### [WORK INSTRUCTION]
Pick out each line of the records in which the word "computer" appears.

::: INFORMATION

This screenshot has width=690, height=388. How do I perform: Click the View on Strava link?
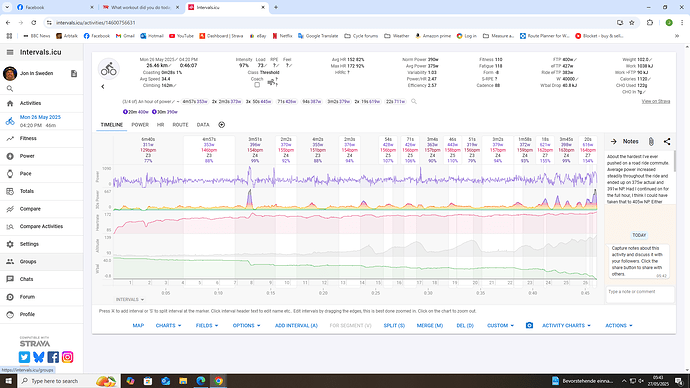coord(656,102)
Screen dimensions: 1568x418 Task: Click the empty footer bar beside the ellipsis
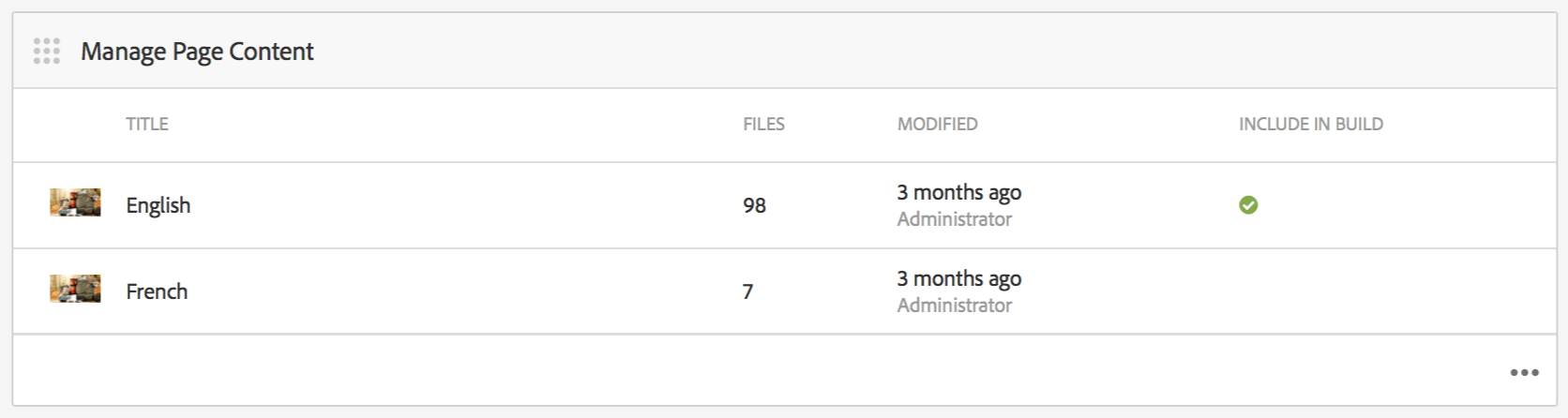(750, 371)
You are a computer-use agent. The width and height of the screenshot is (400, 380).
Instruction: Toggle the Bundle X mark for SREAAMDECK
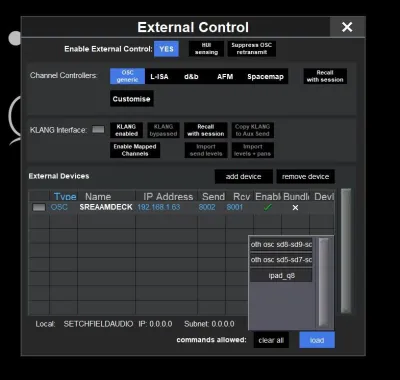point(295,208)
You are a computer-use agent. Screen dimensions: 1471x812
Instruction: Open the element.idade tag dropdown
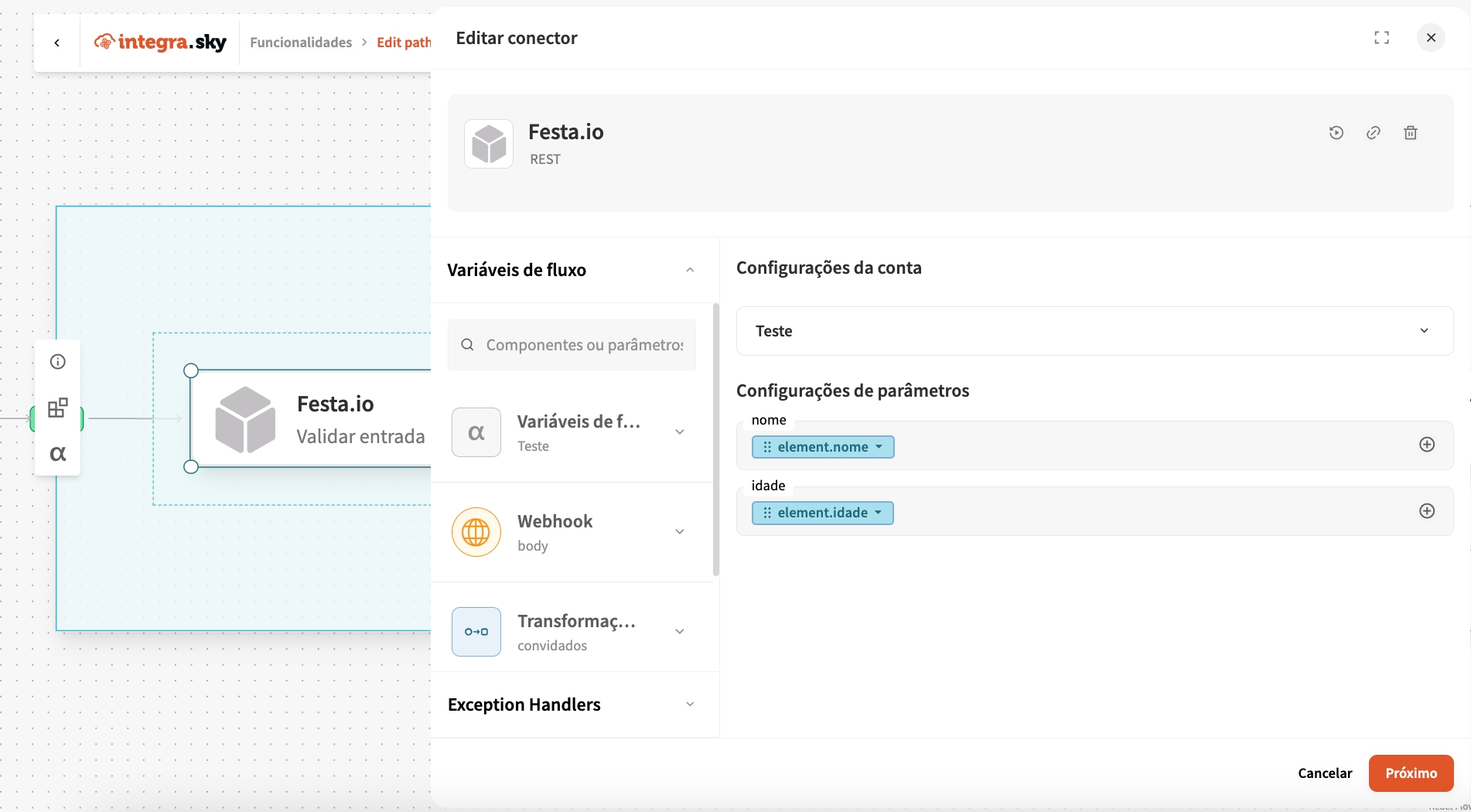(x=878, y=513)
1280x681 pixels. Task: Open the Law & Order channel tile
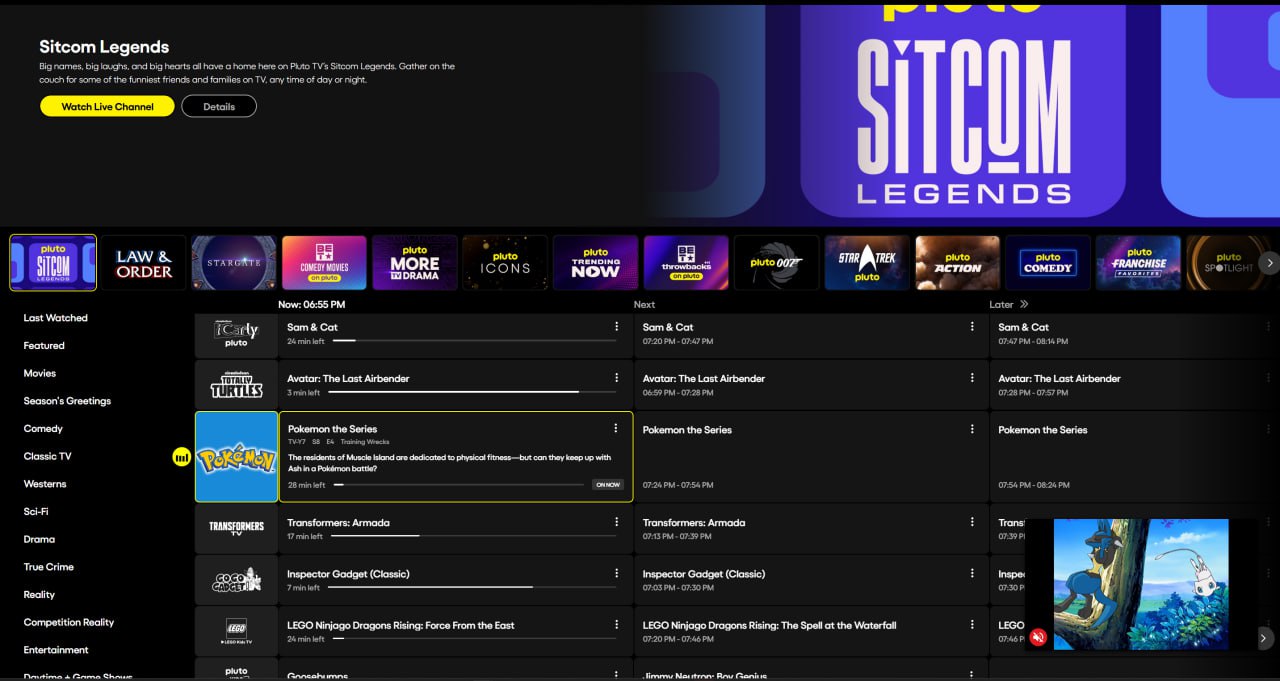click(x=143, y=263)
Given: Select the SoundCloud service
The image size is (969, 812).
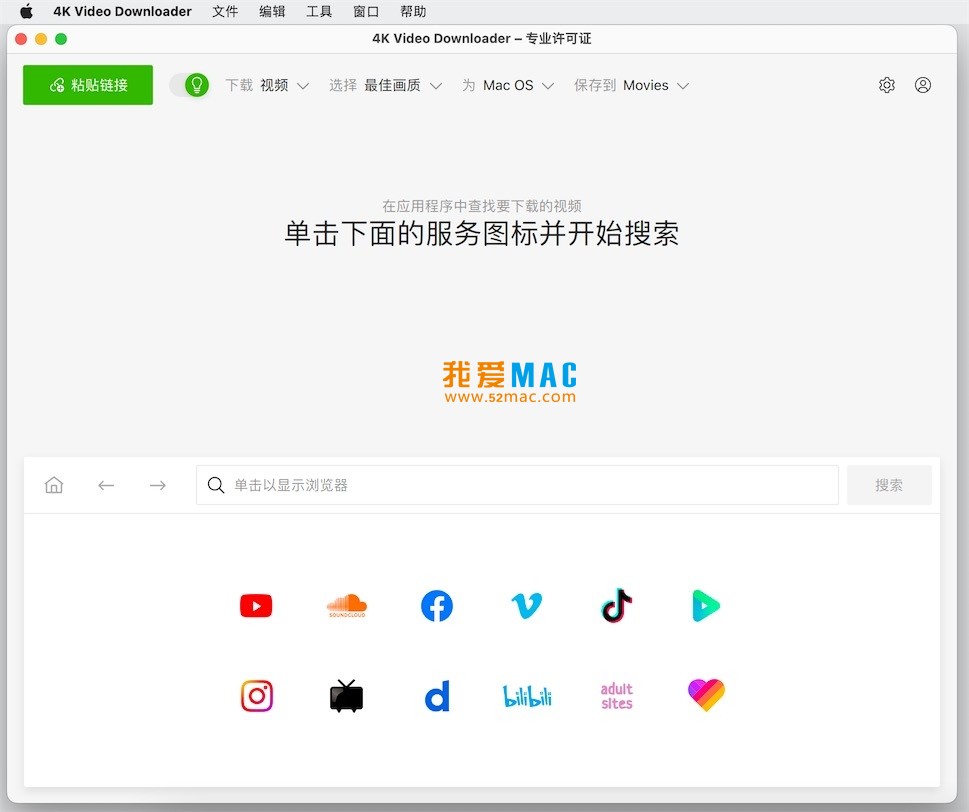Looking at the screenshot, I should pyautogui.click(x=346, y=605).
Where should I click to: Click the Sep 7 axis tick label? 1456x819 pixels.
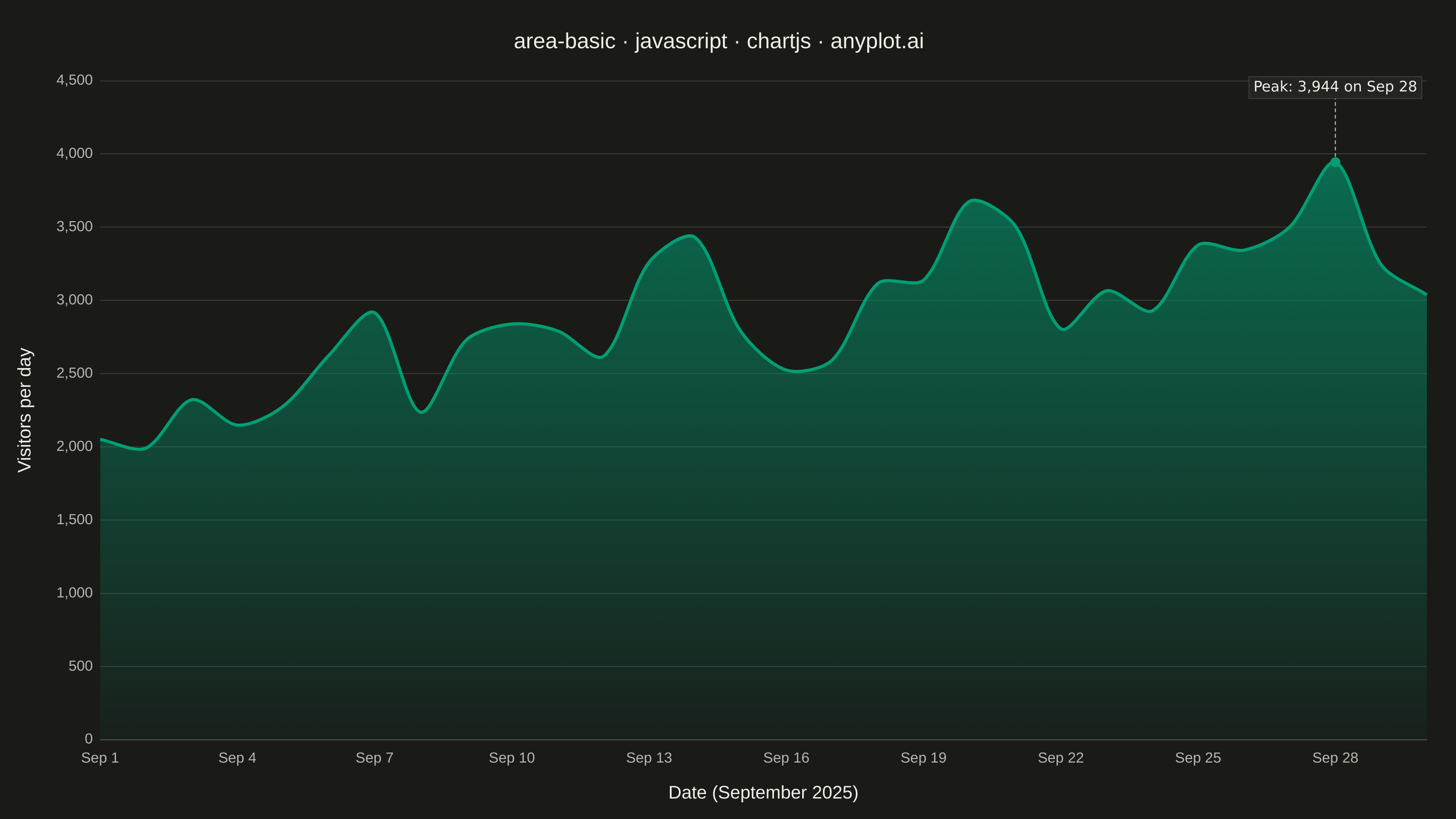tap(375, 758)
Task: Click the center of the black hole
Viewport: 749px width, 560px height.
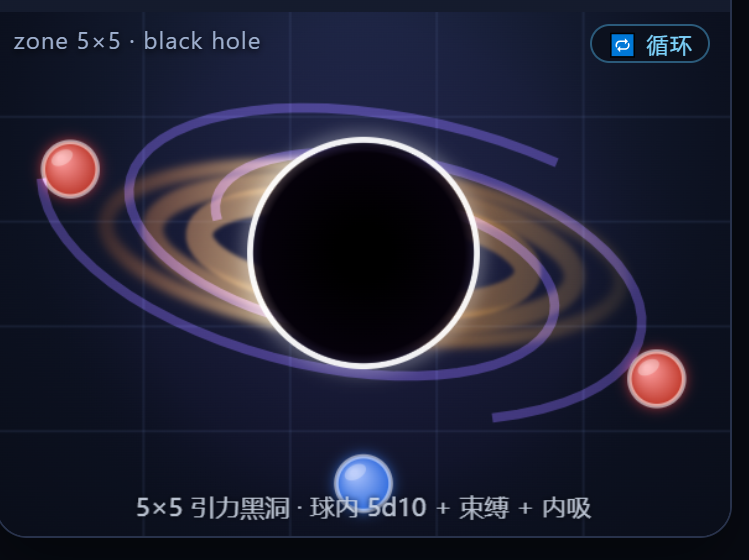Action: pos(364,253)
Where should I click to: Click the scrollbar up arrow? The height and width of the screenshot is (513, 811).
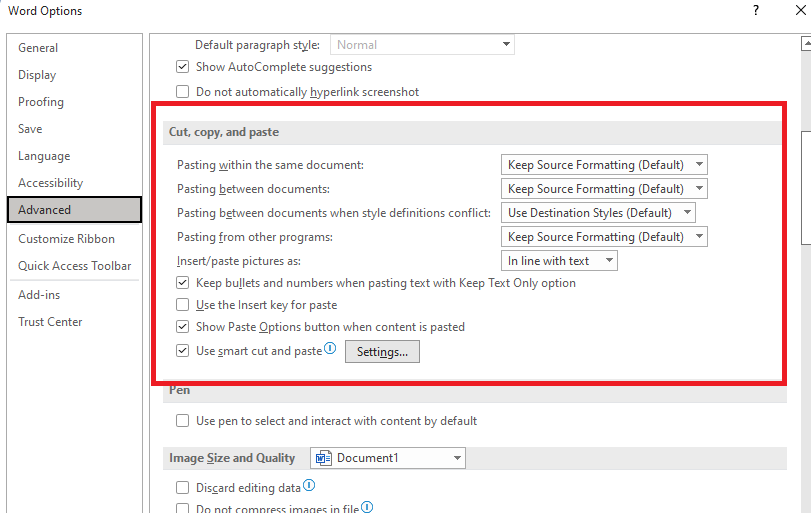click(x=806, y=43)
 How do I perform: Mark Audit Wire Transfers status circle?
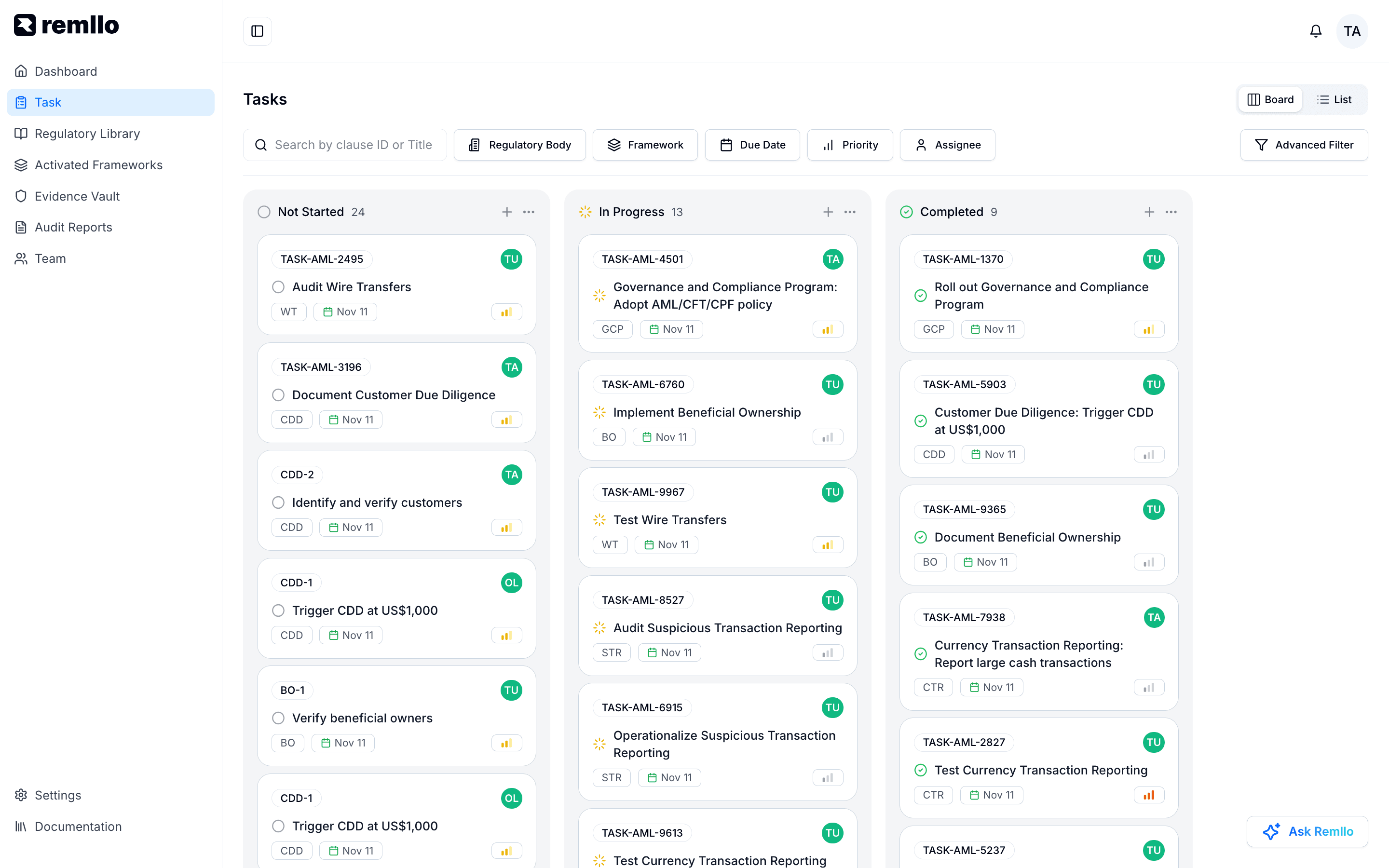(x=278, y=287)
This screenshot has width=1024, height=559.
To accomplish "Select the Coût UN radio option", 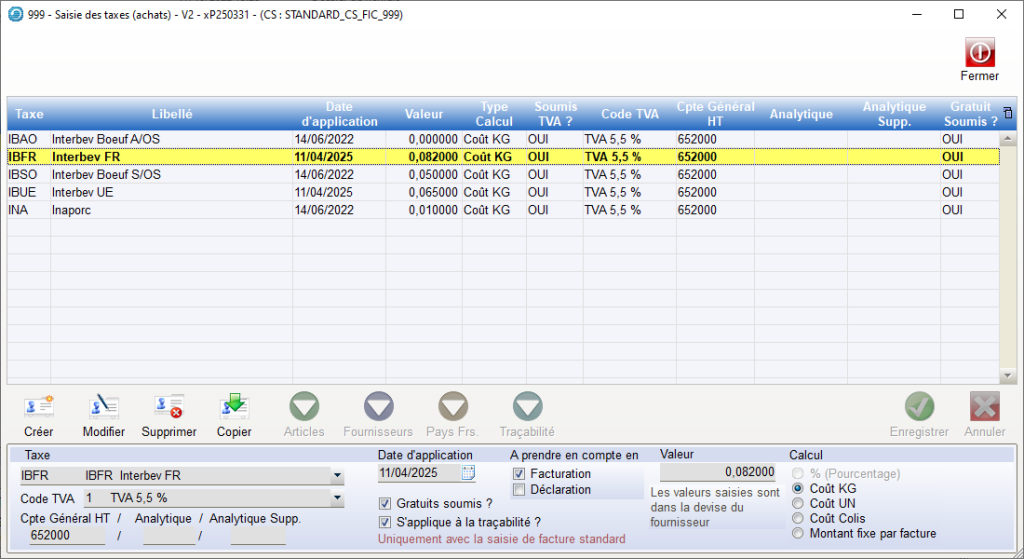I will coord(797,504).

::::::

### [YOUR RESPONSE]
You are a computer-use agent. The width and height of the screenshot is (400, 380).
You are a computer-use agent. Screen dimensions: 1471x812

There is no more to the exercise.